_Dataset entries_
=== Section Start ===

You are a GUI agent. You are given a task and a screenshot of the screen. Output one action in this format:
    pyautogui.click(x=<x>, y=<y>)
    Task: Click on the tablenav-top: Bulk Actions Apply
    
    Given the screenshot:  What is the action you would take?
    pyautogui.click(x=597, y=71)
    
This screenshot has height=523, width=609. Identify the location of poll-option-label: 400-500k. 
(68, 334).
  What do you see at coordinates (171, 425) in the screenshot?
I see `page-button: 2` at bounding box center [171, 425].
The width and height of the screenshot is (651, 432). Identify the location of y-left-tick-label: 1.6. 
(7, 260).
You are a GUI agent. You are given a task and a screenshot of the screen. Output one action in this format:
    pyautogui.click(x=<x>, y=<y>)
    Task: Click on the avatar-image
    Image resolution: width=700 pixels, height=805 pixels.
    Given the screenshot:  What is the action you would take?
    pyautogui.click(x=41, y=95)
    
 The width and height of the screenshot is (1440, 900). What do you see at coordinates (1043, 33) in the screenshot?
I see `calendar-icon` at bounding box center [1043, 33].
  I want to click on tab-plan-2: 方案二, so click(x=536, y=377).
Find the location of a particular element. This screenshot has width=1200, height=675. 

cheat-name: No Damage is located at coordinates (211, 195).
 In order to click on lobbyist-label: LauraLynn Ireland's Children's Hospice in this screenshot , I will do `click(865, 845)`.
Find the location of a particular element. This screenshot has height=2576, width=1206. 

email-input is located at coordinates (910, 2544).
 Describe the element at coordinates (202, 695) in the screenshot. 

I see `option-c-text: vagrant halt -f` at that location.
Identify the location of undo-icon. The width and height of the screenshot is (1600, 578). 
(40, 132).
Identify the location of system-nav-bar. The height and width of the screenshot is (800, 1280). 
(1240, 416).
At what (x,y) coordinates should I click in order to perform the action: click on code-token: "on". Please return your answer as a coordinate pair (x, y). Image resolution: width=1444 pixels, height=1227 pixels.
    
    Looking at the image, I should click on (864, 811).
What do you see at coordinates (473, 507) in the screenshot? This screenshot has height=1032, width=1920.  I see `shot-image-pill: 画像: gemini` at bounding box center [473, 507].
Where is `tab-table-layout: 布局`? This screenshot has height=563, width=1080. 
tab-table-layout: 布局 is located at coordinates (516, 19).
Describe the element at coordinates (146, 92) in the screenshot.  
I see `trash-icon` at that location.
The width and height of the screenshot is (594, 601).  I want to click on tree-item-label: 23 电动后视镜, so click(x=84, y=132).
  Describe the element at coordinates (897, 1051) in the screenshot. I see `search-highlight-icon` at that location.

=== Section End ===

_PROBLEM STATEMENT_
Copy the material from the line containing "Identify the location of undo-icon." down through the line containing "(1240, 416).", both lines included, replacing "Identify the location of" with "Find the position of" and leaving everything else unchanged.

_SOLUTION TO THIS PROBLEM_
Find the position of undo-icon. The width and height of the screenshot is (1600, 578). 
(40, 132).
Find the position of system-nav-bar. The height and width of the screenshot is (800, 1280). 
(1240, 416).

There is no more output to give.